Managing cascade transformers equipped with on-load tap changers in bidirectional power flow environment

Existing voltage control schemes of cascade on-load tap changers (OLTCs) have been developed considering unidirectional power flow. However, in recent years, integration of distributed generation such as solar and wind power to the grid has created possibility for bidirectional power flow resulting in inefficiency of previous voltage control methods of cascade OLTCs. In this paper, an effective method for managing cascade OLTCs in bidirectional power flow environment is presented. Tracking the active and reactive power changes in both MV and LV networks, the developed method is able to detect the cause of voltage variation i.e. MV or LV network. Accordingly, it enables the system operator to order tap actions at accurate voltage level which decreases unnecessary tap actions and improves the voltage quality at costumer points. The proposed voltage control method is tested in different network scenarios.

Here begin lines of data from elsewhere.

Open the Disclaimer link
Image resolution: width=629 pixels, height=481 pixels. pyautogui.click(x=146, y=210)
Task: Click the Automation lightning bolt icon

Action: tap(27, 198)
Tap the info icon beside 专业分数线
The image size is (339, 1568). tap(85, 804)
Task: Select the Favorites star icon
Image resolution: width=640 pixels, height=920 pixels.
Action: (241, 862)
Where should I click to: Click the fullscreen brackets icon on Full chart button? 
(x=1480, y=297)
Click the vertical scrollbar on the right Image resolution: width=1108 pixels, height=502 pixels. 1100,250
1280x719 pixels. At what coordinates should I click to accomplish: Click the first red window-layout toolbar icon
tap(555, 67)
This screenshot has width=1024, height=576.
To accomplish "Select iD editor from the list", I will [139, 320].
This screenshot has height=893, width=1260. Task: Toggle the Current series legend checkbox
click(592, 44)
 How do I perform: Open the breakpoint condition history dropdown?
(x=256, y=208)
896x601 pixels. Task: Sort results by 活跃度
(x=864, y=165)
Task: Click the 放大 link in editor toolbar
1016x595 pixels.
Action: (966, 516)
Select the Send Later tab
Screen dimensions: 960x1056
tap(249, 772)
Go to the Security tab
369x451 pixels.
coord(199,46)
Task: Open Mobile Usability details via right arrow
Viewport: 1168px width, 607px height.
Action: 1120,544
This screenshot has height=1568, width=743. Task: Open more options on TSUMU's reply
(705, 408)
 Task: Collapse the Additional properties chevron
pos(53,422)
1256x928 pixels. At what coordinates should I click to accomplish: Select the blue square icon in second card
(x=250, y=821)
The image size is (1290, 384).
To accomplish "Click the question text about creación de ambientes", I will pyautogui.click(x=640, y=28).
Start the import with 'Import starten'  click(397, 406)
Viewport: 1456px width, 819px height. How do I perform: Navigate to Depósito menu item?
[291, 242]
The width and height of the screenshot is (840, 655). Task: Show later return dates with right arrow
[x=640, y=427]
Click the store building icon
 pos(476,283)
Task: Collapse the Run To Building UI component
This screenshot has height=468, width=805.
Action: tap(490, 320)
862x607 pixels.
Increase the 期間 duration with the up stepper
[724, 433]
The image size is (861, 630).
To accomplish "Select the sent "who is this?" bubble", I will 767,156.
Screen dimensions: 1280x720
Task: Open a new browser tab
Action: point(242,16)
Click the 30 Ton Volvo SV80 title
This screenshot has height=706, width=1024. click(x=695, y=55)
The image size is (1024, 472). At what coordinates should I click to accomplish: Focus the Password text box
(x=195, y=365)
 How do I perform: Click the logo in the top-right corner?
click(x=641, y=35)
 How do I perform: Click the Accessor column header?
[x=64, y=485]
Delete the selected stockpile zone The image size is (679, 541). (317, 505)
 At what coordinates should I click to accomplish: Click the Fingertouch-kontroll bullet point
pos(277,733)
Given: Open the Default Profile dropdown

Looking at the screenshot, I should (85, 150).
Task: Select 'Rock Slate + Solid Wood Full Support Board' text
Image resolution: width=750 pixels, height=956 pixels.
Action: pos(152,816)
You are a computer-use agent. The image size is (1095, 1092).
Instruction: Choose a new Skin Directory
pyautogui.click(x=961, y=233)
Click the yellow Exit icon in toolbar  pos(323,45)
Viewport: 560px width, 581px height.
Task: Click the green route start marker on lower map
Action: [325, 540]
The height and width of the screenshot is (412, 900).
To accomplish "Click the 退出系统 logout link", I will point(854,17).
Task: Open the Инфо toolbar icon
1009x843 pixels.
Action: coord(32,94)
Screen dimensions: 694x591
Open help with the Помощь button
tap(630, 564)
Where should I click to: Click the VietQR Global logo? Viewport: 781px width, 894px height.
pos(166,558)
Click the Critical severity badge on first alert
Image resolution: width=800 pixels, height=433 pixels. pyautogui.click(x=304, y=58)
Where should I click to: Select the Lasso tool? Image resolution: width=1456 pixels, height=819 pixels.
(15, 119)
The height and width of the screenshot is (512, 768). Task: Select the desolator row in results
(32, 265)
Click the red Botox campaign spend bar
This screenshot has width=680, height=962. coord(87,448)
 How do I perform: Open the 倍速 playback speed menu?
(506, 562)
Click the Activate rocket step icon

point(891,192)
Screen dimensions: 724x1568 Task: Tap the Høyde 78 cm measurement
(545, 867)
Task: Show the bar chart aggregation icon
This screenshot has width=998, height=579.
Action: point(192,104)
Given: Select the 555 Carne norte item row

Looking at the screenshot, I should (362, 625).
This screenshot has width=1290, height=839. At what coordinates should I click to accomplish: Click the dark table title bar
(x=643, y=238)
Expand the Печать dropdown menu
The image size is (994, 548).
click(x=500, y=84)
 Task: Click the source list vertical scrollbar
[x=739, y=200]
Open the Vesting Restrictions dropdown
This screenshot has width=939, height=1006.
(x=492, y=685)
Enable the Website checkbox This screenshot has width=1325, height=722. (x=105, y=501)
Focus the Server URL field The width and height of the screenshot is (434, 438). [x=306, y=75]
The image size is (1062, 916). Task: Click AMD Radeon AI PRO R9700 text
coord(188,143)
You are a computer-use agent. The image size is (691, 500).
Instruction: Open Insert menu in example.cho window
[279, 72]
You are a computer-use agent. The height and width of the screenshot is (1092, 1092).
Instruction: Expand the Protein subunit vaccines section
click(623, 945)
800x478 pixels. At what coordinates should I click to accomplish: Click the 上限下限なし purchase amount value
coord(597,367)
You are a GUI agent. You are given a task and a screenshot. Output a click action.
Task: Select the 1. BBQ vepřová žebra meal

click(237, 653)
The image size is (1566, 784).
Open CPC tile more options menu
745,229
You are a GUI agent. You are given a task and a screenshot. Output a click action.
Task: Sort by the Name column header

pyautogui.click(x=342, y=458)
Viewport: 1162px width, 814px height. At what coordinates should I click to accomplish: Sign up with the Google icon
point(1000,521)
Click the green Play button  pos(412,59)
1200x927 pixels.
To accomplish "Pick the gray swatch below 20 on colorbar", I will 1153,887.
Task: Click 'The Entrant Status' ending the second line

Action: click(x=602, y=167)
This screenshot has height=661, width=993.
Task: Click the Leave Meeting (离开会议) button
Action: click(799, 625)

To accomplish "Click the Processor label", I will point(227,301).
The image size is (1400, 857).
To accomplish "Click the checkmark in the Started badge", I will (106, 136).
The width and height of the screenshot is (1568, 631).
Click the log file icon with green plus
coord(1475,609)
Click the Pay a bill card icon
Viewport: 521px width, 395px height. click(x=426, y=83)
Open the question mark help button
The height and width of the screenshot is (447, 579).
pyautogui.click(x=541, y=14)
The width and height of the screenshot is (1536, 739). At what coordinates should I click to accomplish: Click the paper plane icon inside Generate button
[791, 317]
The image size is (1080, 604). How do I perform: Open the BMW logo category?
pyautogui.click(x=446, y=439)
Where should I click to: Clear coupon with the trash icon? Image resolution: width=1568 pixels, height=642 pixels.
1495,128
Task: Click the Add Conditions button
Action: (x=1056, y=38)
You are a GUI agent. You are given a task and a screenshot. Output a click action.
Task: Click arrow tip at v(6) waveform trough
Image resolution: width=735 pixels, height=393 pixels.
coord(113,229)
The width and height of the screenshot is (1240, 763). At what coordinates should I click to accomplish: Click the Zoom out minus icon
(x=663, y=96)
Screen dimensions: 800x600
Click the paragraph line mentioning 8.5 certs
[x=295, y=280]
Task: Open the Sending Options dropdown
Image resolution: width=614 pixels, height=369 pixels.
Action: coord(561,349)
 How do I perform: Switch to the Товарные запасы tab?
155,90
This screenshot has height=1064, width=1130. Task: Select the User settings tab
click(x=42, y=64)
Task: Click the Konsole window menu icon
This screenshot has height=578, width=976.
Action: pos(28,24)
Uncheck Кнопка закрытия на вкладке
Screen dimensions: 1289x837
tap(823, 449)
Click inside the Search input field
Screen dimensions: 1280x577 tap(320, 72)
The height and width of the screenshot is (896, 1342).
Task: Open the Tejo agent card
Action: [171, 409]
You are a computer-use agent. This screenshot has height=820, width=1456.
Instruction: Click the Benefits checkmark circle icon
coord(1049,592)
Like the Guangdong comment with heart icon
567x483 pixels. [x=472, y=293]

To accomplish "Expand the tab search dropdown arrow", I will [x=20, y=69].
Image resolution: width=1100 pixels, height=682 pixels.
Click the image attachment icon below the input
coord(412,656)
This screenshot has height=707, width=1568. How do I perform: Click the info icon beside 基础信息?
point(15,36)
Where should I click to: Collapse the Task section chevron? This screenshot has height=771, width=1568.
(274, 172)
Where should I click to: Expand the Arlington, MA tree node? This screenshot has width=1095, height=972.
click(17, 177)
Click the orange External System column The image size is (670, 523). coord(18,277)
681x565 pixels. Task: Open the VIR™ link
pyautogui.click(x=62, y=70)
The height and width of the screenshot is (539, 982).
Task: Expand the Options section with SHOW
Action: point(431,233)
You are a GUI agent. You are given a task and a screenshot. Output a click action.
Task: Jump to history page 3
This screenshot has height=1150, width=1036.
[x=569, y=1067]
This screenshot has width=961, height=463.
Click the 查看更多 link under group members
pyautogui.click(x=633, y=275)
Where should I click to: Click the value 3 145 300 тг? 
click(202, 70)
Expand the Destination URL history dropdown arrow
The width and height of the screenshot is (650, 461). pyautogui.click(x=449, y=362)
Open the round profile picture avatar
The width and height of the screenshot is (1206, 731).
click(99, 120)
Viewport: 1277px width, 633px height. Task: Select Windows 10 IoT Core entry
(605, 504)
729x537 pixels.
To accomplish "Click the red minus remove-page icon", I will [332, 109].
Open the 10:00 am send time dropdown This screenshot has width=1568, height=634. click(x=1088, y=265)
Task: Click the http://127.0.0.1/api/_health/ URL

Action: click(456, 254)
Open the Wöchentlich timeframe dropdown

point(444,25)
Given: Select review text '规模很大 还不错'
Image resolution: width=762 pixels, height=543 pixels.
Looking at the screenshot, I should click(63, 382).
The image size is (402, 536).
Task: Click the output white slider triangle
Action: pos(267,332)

Plug-in vehicle ancillary services for a distribution network

In this paper, we have investigated the possibilities of plug-in vehicles to produce ancillary services for distribution networks. First, special features of plug-in vehicles as controllable resources are discussed and then motivation and methods of four different types of ancillary services are discussed. These services are peak load management, network power flow management, customer back-up power and power quality improvement. Finally some conclusions are made and future work is proposed.

Demonstrating coordinated voltage control in a real distribution network

The connection of distributed generation (DG) to weak distribution networks is likely to cause voltage rise problems. At present, the voltage rise is usually mitigated by reinforcing the network but as the penetration level of DG increases also active voltage control methods need to be taken into use. Active voltage control has been a subject of extensive research in the past decade but the number of real implementations is still very low. One reason for this is that only few demonstrations have been conducted in real distribution networks. In this paper, the operation of one coordinated voltage control (CVC) algorithm is successfully demonstrated in a real Finnish distribution network. The main objective of the paper is to identify the problems that may arise when academic smart grid methods are implemented in real electricity networks. The second objective is to verify the operation of the studied CVC algorithm.

The IDE4L Project: Defining, Designing, and Demonstrating the Ideal Grid for All

The Purpose of the IDE4L project was to define, design, and demonstrate the ideal grid for all, with an active distribution network that integrates renewable energy sources (RESs) and new loads and guarantees the reliability of classical distribution networks. The active distribution network consists of the infrastructure of power delivery, active resources, and active network management (ANM) and combines passive infrastructure with active resources, ANM functionalities, and distribution automation information and communication technology infrastructure. Active distributed energy resources (DERs) include distributed generation (DG), demand, response, and storage. The concept of a commercial aggregator offering flexibility services is also integrated in an ANM.

Avoiding adverse interactions between transformer tap changer control and local reactive power control of distributed generators

Local reactive power control of distributed generators (DG) can be used to mitigate the voltage rise effect caused by themselves. In this paper, dynamic interactions between local voltage controllers of the DG units and transformer on load tap changers (OLTCs) are studied using time domain simulations. Studies are conducted with different control modes of DG unit and OLTC control and also secondary substation tap changers are considered. Several types of adverse interactions are identified in the simulations: unnecessary OLTC operations can occur, reactive power transfers can unnecessarily increase and consecutive tap changer operations can occur in case of cascaded OLTCs. The paper gives also some general planning guidelines to avoid the adverse interactions identified in the simulations.